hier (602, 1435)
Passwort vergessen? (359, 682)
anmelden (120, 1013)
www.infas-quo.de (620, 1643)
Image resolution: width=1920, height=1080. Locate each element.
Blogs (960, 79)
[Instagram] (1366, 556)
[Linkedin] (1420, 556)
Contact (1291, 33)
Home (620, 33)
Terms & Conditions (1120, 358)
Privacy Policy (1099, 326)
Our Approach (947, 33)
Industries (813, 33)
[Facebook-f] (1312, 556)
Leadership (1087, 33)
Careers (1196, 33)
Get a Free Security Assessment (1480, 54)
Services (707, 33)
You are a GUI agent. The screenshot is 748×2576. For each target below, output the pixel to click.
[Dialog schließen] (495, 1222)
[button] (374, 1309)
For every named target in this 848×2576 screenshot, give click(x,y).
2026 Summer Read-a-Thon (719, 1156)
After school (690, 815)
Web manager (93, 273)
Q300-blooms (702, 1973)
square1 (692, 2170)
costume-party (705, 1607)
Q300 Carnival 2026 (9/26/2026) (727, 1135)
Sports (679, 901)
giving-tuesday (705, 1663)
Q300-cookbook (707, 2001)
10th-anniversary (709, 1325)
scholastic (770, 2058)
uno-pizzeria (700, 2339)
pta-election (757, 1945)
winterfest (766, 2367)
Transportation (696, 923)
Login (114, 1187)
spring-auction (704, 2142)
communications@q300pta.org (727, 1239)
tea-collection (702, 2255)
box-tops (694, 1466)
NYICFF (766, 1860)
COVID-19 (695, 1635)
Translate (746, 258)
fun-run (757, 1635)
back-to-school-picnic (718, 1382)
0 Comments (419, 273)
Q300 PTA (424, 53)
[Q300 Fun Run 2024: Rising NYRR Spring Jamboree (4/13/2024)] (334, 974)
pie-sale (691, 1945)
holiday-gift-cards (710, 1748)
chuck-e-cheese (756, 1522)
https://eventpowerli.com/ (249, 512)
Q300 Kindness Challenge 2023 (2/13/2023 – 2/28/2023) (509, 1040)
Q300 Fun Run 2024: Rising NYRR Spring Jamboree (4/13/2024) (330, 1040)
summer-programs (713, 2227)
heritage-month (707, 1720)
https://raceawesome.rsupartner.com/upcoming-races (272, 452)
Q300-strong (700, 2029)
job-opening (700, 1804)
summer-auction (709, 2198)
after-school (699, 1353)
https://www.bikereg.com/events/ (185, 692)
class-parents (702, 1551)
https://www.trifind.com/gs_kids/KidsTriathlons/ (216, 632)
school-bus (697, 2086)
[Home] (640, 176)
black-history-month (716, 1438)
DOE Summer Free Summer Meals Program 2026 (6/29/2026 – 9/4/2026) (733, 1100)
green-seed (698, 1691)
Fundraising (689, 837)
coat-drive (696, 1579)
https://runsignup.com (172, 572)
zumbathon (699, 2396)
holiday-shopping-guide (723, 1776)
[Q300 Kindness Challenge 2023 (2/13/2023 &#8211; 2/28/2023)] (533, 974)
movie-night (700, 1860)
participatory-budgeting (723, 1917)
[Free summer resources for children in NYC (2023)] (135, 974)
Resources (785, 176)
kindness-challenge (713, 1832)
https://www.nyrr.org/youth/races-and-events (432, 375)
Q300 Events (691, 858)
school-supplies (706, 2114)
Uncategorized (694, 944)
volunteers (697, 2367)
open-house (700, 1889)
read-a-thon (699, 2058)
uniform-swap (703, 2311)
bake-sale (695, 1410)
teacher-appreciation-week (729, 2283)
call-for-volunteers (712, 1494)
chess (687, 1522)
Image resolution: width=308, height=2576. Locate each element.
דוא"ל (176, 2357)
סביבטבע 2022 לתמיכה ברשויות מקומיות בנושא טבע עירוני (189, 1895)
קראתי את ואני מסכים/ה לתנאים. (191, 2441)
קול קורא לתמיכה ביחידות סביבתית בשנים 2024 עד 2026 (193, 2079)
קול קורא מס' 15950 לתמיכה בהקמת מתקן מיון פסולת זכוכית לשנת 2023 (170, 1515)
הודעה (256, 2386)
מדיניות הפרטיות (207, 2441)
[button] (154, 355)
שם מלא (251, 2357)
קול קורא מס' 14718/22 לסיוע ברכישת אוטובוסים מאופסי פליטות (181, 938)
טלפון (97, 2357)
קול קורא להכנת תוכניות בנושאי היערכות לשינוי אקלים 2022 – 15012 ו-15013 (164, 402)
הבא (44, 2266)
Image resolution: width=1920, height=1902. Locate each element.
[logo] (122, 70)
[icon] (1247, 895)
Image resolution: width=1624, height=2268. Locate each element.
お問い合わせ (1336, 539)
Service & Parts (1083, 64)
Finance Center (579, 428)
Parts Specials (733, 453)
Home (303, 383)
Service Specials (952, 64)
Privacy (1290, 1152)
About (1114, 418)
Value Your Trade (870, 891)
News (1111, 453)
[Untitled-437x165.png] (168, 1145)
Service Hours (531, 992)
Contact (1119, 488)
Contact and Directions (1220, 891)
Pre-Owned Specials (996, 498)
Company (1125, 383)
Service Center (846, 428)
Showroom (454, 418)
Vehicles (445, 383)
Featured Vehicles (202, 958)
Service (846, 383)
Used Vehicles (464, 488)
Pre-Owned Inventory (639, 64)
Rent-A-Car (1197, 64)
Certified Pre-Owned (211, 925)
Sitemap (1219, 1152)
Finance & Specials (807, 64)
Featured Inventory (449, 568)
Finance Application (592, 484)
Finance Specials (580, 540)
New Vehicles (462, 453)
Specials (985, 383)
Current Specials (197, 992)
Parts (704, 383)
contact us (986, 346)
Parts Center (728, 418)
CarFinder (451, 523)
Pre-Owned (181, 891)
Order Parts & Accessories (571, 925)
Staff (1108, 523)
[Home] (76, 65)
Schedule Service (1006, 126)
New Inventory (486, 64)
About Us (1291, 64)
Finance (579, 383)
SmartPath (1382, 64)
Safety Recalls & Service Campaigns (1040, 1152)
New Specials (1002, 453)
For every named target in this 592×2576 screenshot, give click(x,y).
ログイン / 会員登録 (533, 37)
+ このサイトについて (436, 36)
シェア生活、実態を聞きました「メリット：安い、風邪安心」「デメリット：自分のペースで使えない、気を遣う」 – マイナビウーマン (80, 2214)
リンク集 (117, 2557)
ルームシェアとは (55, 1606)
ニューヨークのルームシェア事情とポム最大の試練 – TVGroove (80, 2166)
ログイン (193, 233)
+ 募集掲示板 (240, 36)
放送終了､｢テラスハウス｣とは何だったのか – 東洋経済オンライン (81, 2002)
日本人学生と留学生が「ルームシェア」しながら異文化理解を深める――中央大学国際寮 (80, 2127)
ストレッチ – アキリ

···

- _WHAT TO PRODUCE_
Would you set down, word for word, the lines from the opening of the entries above through the line with "Q300 Kindness Challenge 2023 (2/13/2023 –", both included, and no others?

- _RESPONSE BOX_
hier (602, 1435)
Passwort vergessen? (359, 682)
anmelden (120, 1013)
www.infas-quo.de (620, 1643)
Image resolution: width=1920, height=1080. Locate each element.
Blogs (960, 79)
[Instagram] (1366, 556)
[Linkedin] (1420, 556)
Contact (1291, 33)
Home (620, 33)
Terms & Conditions (1120, 358)
Privacy Policy (1099, 326)
Our Approach (947, 33)
Industries (813, 33)
[Facebook-f] (1312, 556)
Leadership (1087, 33)
Careers (1196, 33)
Get a Free Security Assessment (1480, 54)
Services (707, 33)
You are a GUI agent. The screenshot is 748×2576. For each target below, output the pixel to click.
[Dialog schließen] (495, 1222)
[button] (374, 1309)
For every named target in this 848×2576 screenshot, give click(x,y).
2026 Summer Read-a-Thon (719, 1156)
After school (690, 815)
Web manager (93, 273)
Q300-blooms (702, 1973)
square1 (692, 2170)
costume-party (705, 1607)
Q300 Carnival 2026 (9/26/2026) (727, 1135)
Sports (679, 901)
giving-tuesday (705, 1663)
Q300-cookbook (707, 2001)
10th-anniversary (709, 1325)
scholastic (770, 2058)
uno-pizzeria (700, 2339)
pta-election (757, 1945)
winterfest (766, 2367)
Transportation (696, 923)
Login (114, 1187)
spring-auction (704, 2142)
communications@q300pta.org (727, 1239)
tea-collection (702, 2255)
box-tops (694, 1466)
NYICFF (766, 1860)
COVID-19 (695, 1635)
Translate (746, 258)
fun-run (757, 1635)
back-to-school-picnic (718, 1382)
0 Comments (419, 273)
Q300 PTA (424, 53)
[Q300 Fun Run 2024: Rising NYRR Spring Jamboree (4/13/2024)] (334, 974)
pie-sale (691, 1945)
holiday-gift-cards (710, 1748)
chuck-e-cheese (756, 1522)
https://eventpowerli.com/ (249, 512)
Q300 Kindness Challenge 2023 (2/13/2023 – 2/28/2023) (509, 1040)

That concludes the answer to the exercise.